I was at an end-of-year party this week and was awestruck when one of the speakers congratulated me (and, incidentally, two hundred additional attendant people) for offering myself for public service. Obviously, I know I am called a ‘public servant,’ but it had not occurred, until I heard it said out loud, just how much the emphasis of what we do is flagged up as being of service to the populace.
For someone who had previously been rather rude about ‘the public’ and what I have always perceived as a conglomerate of ignoramuses who gravitate towards the rest of the dull herd, this, rather ironically, made me feel good.
I confess that some of this feel-good factor is egotistical (quite a lot of it in fact), but if I am actually DOING something good, does it matter if it creates a sense of imposter’s glory? In short, even if people like me, the teachers, carers, and paramedics are primarily working to earn a salary, the fact that our output is helpful is surely a wonderful thing.
Don’t smirk at the Holistic, it’s all true.
One of the newer work roles I have recently taken on is delivering, together with a couple of other colleagues, a presentation to people over 50 years of age. It is a way to help them ‘check-in’ with themselves and to establish some practicality for what is basically, the last 40 years (at best!) of their lives.

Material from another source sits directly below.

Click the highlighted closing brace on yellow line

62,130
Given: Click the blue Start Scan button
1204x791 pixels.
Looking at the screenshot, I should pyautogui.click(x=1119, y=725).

We discuss contributing to and eventually qualifying for pensions, what skills older people probably need to get (back) into work and the highs and lows of ageing in the modern world.
The subtle motive behind my particular section, amusingly labelled Health and Wellbeing, is to guide people towards the right mind-set, in other words, getting them to buy into the fact they need to start working because even when they reach the ever-retreating age of qualifying for the state pension, it still won’t be enough to support them.
It’s always important to create a bond with your delegates (this builds trust and gets them to interact more intently). I usually begin my section by confessing that I am already a pensioner. I prove the point by listing my current ailments, such as backache, creaking knees, and fears of a feeble memory. This self-deprecation is enough for people to accept me as genuine (which, of course, I am) and get them on my side from that point onwards.
The reality is that as we get older, things tend to hurt more profoundly, more randomly and dissipate more slowly. The more physical pain people experience, the more our heads hurt too. This in turn, drags in emotional pain hiding under the opaque cowls of anxiety and depression.
In short, once one thing begins to go wrong, everything else, like my friends, the annoying members of the public gather and multiply to form a mass of confusion.
And the solution is?
To listen to the strands of advice that flap in the winds and to grab just one at a time. Whether or not you’re entering 2025 with a resolution, the best advice is the oldest; tackle your obstacles in small steps. Get help if you can because wherever you live there are people willing and able to help.
The hardest bit is to acknowledge you are needy and to say it aloud.
We think the Domino Effect is negative because its visuals show the bricks toppling down. But if we think of the dominoes as dreadful things, fixing one at a time will work the other way too. As each problem is toppled, it can knock its partner in crime down too.